🤖 AI Summary
This study addresses the challenges of automated building damage assessment following tornado disasters, where severe domain shift and extreme class imbalance undermine the accuracy of existing methods. To this end, the authors introduce the Quad-State Tornado Damage benchmark dataset and conduct a systematic evaluation of 79 open-source deep learning models through over 2,300 controlled experiments, analyzing the joint effects of architecture, optimizer, and learning rate. The findings reveal that optimizer choice is more decisive than model architecture: SGD substantially enhances Vision Transformer performance, and a low learning rate (1e-4) consistently yields improvements. The best-performing ConvNeXt-Base model achieves a Macro F1 score of 46.4% (+34.6 points) and an Ordinal Top-1 accuracy of 85.5% on the cross-event TMTD dataset, significantly outperforming baseline approaches.
📝 Abstract
Rapid and accurate building damage assessment in the immediate aftermath of tornadoes is critical for coordinating life-saving search and rescue operations, optimizing emergency resource allocation, and accelerating community recovery. However, current automated methods struggle with the unique visual complexity of tornado-induced wreckage, primarily due to severe domain shift from standard pre-training datasets and extreme class imbalance in real-world disaster data.
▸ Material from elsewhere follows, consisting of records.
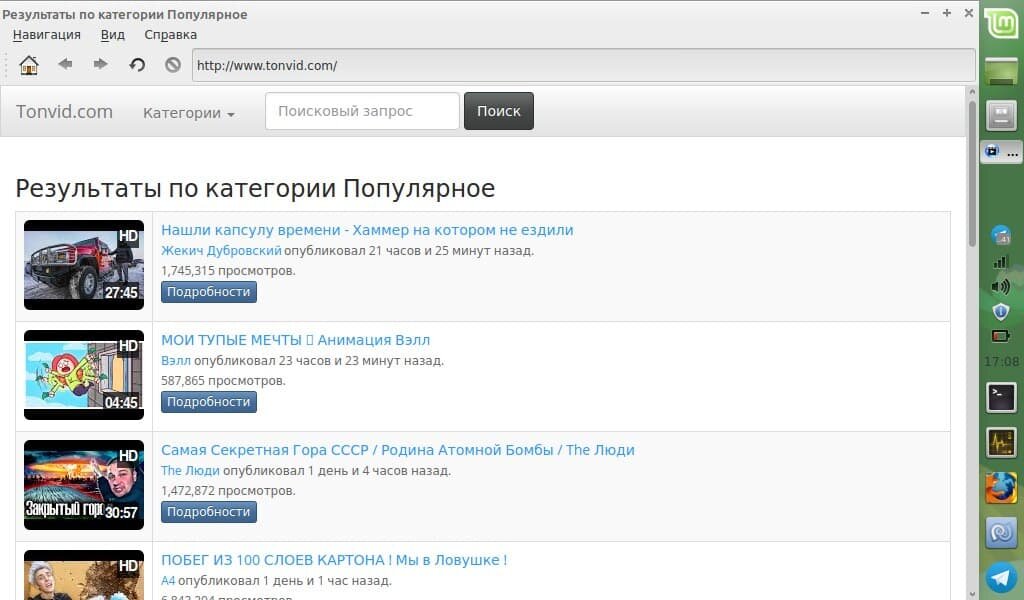Open the system monitor from the panel

point(1001,442)
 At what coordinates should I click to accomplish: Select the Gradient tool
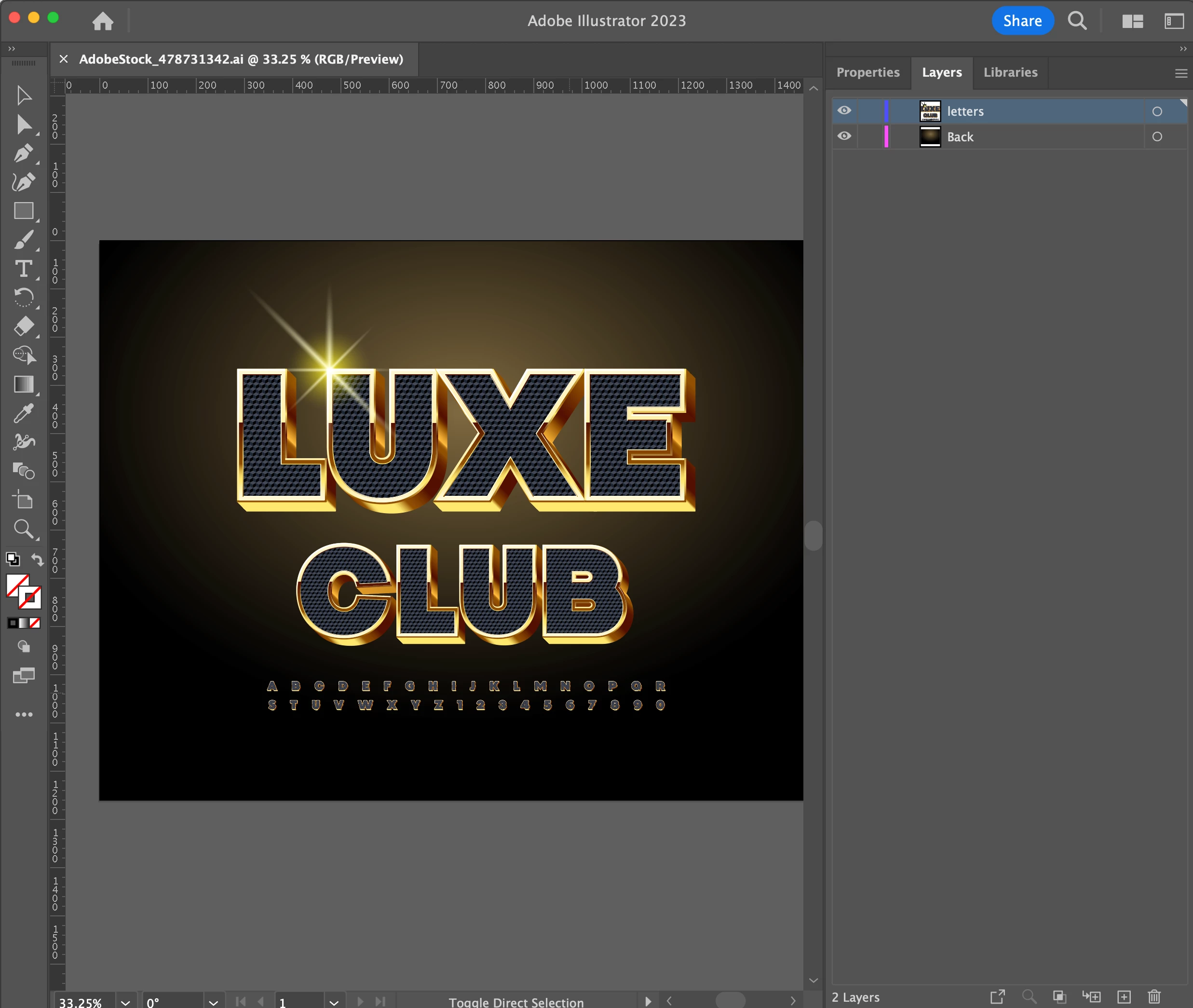[24, 384]
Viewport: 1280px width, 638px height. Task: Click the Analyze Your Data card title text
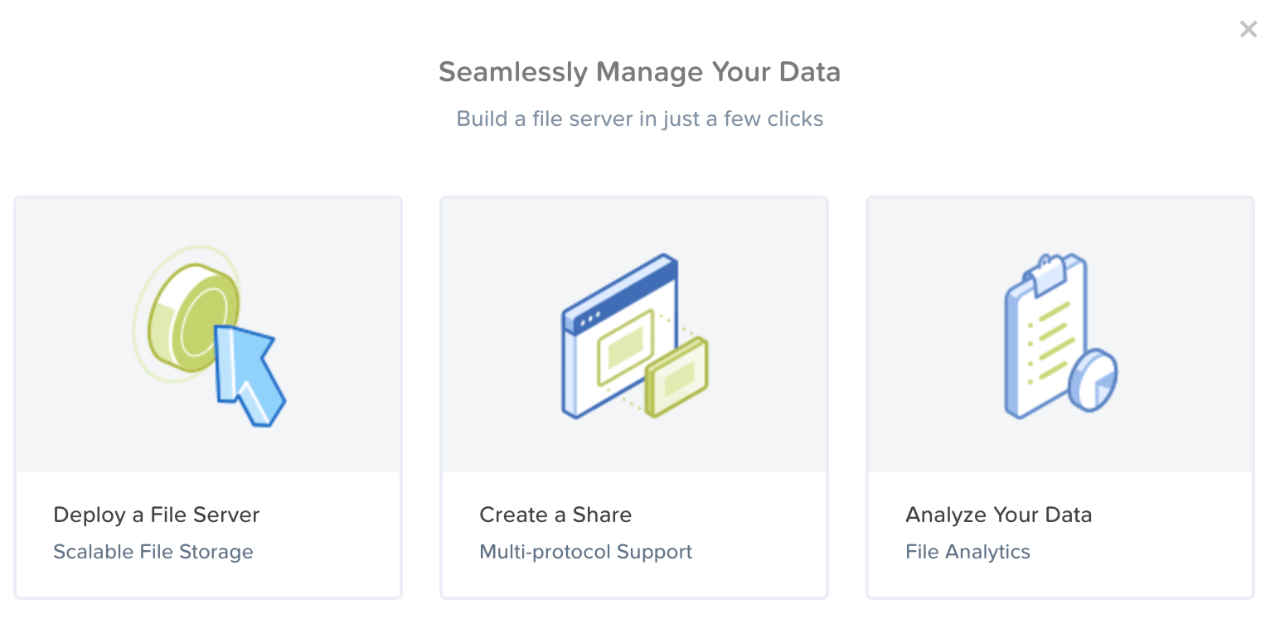999,514
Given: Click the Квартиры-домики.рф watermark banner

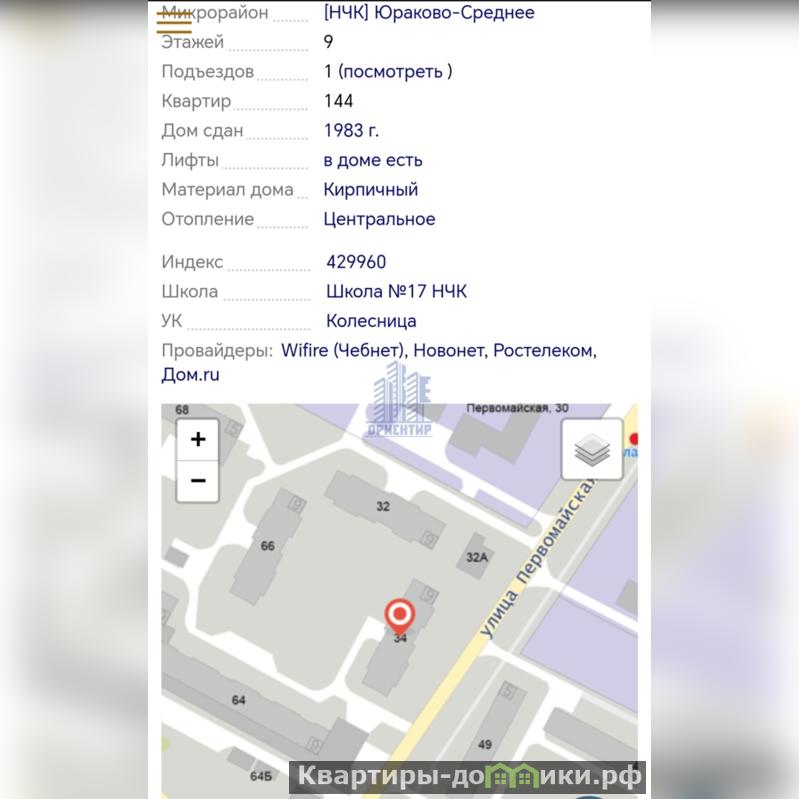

To address these challenges, we introduce a systematic experimental framework evaluating 79 open-source deep learning models, encompassing both Convolutional Neural Networks (CNNs) and Vision Transformers, across over 2,300 controlled experiments on our newly curated Quad-State Tornado Damage (QSTD) benchmark dataset. Our findings reveal that achieving operational-grade performance hinges on a complex interaction between architecture and optimization, rather than architectural selection alone. Most strikingly, we demonstrate that optimizer choice can be more consequential than architecture: switching from Adam to SGD provided dramatic F1 gains of +25 to +38 points for Vision Transformer and Swin Transformer families, fundamentally reversing their ranking from bottom-tier to competitive with top-performing CNNs. Furthermore, a low learning rate of 1x10^(-4) proved universally critical, boosting average F1 performance by +10.2 points across all architectures. Our champion model, ConvNeXt-Base trained with these optimized settings, demonstrated strong cross-event generalization on the held-out Tuscaloosa-Moore Tornado Damage (TMTD) dataset, achieving 46.4% Macro F1 (+34.6 points over baseline) and retaining 85.5% Ordinal Top-1 Accuracy despite temporal and sensor domain shifts.